Collected data:
· · ·
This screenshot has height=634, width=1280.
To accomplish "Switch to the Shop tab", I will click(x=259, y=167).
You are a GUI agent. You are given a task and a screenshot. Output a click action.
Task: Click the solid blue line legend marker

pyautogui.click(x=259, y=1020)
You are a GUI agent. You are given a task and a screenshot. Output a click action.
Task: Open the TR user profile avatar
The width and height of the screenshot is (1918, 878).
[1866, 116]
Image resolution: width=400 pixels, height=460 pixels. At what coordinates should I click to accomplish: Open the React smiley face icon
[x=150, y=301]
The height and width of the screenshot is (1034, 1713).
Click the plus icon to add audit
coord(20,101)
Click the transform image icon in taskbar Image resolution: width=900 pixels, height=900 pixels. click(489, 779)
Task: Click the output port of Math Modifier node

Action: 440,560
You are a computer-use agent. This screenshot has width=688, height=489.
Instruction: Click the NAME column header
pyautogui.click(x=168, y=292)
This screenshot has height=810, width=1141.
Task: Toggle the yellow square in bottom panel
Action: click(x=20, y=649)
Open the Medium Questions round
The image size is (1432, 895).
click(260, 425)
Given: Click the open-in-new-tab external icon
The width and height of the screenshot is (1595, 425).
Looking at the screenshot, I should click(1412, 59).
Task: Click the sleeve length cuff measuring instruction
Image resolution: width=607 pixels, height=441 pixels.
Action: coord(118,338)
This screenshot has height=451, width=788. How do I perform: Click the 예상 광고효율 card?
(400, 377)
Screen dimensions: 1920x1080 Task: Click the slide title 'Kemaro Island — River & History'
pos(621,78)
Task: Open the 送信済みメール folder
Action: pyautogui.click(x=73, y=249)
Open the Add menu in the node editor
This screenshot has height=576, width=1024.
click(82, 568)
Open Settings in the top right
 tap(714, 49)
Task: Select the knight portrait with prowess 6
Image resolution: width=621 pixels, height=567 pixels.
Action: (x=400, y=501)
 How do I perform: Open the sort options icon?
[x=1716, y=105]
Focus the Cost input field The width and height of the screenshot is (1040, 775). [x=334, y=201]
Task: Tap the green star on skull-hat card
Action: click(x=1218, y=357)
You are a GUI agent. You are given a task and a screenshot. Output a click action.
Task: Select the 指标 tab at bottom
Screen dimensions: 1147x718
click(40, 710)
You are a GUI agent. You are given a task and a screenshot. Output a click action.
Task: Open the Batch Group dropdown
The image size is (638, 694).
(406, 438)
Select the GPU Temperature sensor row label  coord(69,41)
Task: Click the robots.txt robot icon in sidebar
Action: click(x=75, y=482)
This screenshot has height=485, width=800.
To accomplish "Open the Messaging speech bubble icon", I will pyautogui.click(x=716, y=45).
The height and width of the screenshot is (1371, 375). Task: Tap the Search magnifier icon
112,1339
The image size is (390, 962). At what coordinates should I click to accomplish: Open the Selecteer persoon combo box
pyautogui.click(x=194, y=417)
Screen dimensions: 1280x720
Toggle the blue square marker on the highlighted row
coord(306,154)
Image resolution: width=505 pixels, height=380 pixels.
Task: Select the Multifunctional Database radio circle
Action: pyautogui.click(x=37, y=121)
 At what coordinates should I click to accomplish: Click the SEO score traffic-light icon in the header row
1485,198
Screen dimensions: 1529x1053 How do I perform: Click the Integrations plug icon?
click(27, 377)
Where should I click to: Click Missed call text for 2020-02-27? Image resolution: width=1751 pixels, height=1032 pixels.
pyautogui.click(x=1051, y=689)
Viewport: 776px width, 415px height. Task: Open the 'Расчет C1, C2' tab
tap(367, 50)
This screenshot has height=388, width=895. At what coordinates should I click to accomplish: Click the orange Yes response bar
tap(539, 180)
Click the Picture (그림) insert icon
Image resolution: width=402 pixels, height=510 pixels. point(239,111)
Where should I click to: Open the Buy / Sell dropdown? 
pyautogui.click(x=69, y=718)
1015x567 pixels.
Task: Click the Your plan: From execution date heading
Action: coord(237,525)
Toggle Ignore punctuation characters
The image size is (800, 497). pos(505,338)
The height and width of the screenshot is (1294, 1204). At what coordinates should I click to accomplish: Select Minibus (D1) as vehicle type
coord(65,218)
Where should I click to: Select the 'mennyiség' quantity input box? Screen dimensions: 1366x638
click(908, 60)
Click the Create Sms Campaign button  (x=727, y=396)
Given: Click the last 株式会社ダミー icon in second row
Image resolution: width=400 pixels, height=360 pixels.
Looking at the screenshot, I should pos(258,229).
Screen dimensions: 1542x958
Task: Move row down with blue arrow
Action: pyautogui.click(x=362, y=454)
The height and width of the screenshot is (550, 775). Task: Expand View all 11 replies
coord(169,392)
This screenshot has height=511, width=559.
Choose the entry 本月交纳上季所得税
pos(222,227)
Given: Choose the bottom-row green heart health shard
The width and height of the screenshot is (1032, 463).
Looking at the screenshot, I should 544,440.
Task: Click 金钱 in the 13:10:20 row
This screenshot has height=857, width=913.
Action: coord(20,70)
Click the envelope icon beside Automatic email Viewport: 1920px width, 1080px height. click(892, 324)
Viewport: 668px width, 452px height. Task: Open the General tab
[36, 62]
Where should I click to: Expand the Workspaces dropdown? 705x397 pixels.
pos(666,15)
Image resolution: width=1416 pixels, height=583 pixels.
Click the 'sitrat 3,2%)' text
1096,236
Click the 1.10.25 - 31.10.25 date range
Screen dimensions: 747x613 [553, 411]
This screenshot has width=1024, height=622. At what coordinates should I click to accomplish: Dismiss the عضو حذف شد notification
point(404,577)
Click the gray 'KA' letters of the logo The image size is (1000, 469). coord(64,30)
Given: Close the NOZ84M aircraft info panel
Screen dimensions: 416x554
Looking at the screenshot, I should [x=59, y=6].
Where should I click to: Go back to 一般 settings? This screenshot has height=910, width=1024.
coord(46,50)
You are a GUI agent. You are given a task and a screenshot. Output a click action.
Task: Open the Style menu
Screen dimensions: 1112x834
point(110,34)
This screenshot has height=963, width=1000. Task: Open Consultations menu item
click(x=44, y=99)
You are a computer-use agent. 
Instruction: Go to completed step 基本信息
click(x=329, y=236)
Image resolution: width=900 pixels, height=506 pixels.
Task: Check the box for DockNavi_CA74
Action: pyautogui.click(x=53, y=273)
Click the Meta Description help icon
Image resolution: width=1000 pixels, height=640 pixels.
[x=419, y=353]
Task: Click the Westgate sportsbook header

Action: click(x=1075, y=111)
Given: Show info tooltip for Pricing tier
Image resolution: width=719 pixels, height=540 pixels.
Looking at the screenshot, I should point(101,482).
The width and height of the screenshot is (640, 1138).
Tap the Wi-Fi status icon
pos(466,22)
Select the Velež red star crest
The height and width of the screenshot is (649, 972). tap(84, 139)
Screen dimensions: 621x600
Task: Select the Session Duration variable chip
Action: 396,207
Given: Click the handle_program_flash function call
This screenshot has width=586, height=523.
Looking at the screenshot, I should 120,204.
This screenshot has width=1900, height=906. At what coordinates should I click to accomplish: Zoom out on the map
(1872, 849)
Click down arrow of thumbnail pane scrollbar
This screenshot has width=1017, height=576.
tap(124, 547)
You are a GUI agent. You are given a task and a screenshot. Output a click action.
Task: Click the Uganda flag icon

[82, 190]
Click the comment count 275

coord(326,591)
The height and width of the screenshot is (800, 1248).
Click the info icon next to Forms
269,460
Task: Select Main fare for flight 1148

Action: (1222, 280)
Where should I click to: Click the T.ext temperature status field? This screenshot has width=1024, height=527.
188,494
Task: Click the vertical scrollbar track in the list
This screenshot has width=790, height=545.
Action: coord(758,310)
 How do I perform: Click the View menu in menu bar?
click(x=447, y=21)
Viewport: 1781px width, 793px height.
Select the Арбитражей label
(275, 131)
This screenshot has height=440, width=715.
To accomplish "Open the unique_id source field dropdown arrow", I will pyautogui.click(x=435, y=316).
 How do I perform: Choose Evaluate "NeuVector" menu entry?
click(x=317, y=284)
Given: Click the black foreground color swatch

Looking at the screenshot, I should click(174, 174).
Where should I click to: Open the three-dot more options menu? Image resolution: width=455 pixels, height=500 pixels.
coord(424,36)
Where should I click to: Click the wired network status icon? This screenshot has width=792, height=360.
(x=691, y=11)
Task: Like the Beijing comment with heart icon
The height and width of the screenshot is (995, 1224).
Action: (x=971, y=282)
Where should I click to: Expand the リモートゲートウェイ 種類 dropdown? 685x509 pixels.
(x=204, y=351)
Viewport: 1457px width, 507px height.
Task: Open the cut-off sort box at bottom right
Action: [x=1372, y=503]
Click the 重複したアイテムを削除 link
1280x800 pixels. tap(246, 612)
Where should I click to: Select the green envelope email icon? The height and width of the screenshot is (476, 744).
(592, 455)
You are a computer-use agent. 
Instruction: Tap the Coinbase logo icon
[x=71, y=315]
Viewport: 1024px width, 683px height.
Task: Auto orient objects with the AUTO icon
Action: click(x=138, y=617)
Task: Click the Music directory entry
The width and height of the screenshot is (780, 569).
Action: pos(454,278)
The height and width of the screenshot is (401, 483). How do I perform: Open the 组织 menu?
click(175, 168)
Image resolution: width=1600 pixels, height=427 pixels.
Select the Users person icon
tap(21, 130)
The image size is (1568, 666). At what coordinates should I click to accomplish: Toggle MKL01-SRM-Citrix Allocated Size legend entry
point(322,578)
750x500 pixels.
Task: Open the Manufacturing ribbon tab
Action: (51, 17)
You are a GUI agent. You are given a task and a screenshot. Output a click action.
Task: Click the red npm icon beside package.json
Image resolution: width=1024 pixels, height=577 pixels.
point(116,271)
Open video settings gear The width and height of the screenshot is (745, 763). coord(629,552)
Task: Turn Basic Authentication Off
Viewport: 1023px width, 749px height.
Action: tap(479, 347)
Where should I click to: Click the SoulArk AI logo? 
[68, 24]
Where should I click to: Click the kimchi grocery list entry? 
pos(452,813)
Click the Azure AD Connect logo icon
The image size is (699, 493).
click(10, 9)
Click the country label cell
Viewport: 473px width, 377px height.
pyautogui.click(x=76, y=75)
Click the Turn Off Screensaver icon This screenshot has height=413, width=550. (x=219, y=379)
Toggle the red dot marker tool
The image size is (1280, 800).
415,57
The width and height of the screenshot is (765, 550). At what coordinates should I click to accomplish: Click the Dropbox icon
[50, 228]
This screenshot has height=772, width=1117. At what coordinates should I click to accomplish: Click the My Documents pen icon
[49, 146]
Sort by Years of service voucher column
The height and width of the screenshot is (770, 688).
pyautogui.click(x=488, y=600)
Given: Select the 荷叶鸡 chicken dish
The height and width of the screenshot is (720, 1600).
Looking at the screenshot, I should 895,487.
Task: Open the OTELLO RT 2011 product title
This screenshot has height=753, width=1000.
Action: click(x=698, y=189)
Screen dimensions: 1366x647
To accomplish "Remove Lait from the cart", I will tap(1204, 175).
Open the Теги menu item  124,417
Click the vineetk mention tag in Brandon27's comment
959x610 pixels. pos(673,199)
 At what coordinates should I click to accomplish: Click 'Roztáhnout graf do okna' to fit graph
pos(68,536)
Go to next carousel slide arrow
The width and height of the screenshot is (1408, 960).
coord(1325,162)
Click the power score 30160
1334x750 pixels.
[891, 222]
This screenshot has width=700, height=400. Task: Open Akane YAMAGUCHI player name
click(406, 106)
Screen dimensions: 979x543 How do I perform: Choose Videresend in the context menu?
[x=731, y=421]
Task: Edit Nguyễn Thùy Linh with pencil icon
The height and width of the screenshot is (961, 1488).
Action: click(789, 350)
· · ·
After reading each line of the data, give only the number of lines that include the word "scrollbar".

2